大倉崇裕が「ツール&ストール」で小説推理新人賞を受賞してデビューする前、鮎川哲也編集の『本格推理10』に採用された、事実上の大倉崇裕デビュー作が、念願の「e-NOVELS」での販売開始となった。
二つの事件を結ぶのは「懸賞マニア」ということのみ。壁にアラビア語の血文字が残されるという奇想。本当にエジプト人がやってきたのか、それとも……真相を知った読者は爆笑必至だが、同時に「なるほど」と膝を叩くことだろう。「ありえない設定」に輪をかけた「ありえない真相」であり、バカミス紙一重な話だが、本格テイストに溢れているので感心してしまうのだ。
そしてこの短編には本筋以外でも二つ注目点がある。一つは「懸賞マニア」を登場させていること。中盤でも、事件を捜査している警視が必死になって懸賞に応募する姿がコミカルに描かれているが、警視や被害者の姿はまさに「オタク」的性格である。大倉崇裕の代表作の一つ『無法地帯』などで描かれているオタク世界の一端をうかがい知ることが出来るのだ。そしてもう一つはラストの会話。事件が解決したあとのオマケのようなやり取りだが、なんとなく、落語の「サゲ」を思わせるような軽妙さが感じられる。著者が落語好きで、『三人目の幽霊』などのシリーズがあることを連想せずはいられないではないか。この「幻のデビュー作」に、早くも大倉崇裕の世界が存分に描かれていたのである。

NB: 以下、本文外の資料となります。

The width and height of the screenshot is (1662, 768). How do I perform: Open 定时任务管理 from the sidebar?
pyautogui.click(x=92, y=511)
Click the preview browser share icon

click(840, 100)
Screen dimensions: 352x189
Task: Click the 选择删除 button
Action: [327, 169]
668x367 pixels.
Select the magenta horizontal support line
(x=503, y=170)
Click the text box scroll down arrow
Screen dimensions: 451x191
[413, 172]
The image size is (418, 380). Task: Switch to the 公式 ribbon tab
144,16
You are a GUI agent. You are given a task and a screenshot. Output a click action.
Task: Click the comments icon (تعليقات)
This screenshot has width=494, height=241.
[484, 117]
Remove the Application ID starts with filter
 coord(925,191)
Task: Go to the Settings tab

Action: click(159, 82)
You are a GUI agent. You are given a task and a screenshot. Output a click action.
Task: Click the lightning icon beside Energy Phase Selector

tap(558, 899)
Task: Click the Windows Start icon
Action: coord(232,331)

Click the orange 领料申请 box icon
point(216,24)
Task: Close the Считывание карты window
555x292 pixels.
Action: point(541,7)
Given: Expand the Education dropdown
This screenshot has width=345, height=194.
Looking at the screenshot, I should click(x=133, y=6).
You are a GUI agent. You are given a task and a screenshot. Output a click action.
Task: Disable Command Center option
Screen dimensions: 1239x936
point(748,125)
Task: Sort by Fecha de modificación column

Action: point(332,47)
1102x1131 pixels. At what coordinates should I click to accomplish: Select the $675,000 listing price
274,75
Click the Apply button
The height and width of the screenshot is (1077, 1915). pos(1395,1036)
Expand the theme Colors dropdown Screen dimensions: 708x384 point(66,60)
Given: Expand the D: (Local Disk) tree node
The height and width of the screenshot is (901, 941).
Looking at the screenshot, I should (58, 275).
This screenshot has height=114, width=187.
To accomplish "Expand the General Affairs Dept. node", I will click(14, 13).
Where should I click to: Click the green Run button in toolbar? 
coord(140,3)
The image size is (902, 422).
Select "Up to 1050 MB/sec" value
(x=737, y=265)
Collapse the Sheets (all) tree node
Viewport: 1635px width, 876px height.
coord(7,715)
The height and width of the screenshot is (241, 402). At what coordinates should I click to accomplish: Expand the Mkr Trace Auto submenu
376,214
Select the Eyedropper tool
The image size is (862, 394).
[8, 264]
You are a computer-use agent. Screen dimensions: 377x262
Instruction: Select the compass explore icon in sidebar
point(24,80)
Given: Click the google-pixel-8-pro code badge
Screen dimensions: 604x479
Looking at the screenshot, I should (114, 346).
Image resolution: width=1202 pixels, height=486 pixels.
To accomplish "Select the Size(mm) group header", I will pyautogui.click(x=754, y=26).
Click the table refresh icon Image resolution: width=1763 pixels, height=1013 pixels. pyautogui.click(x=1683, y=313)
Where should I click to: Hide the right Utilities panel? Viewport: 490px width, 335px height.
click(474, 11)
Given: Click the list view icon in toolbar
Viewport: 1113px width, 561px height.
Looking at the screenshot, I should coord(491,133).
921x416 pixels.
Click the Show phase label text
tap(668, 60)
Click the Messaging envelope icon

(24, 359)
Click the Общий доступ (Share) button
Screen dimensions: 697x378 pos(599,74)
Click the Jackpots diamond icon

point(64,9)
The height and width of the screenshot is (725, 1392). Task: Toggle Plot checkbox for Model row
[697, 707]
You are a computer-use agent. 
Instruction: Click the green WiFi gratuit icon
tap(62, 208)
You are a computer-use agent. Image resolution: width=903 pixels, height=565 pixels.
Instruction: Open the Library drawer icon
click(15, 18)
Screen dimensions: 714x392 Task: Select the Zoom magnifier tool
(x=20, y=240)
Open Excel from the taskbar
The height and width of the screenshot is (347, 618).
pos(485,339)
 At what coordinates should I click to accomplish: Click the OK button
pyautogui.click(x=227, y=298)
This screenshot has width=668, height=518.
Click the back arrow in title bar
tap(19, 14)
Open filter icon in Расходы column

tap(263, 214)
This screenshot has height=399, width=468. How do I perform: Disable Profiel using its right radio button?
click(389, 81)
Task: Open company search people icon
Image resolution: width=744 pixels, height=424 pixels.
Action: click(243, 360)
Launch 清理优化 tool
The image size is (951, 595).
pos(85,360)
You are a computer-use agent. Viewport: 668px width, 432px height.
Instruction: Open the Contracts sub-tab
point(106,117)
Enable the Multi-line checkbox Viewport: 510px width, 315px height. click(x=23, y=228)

……などと、少し真面目に書いてみたが、実はこの短編に屁理屈は不要なのだ。私は大倉作品の中でも、この短編に強い愛着を持っている。『川ミス』企画のお薦め作品紹介の時でも、これを採り上げて「e-NOVELS」での販売を熱望していたのだ。そして今、それは現実のものとなった。私は嬉しくて仕方がないのである。みんな、何も言わずに買って読んで欲しい。そして驚いて、笑って欲しいのだ。